**MATERIALS PROVIDED:**
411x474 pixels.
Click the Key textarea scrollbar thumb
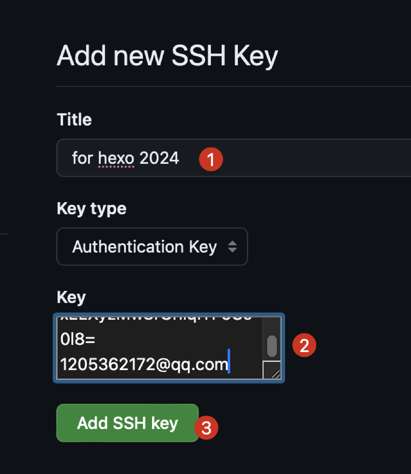[272, 346]
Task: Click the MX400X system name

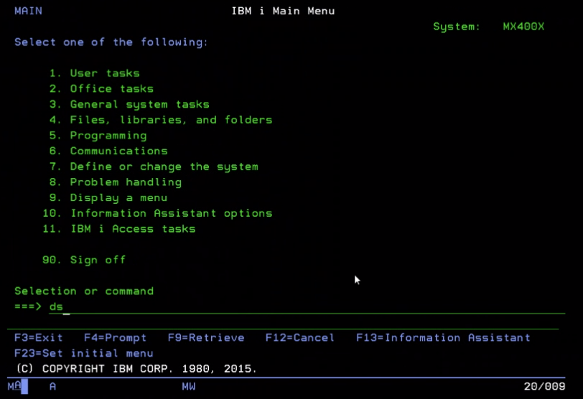Action: (x=523, y=27)
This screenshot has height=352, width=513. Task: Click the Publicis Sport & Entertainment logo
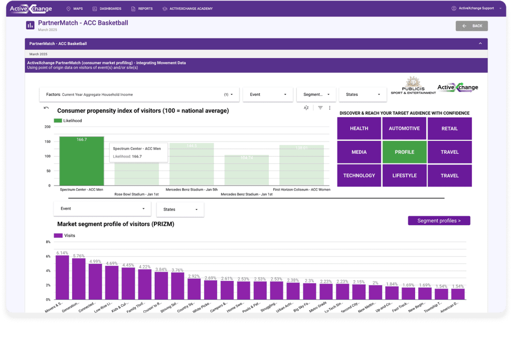[414, 86]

**DIRECTION:** Copy the material above verbatim, leaving out the pictures.

**FINISHED TASK:**
411x474 pixels.
Click the Key textarea scrollbar thumb
[272, 346]
Task: Click the MX400X system name

Action: (x=523, y=27)
This screenshot has height=352, width=513. Task: Click the Publicis Sport & Entertainment logo
[414, 86]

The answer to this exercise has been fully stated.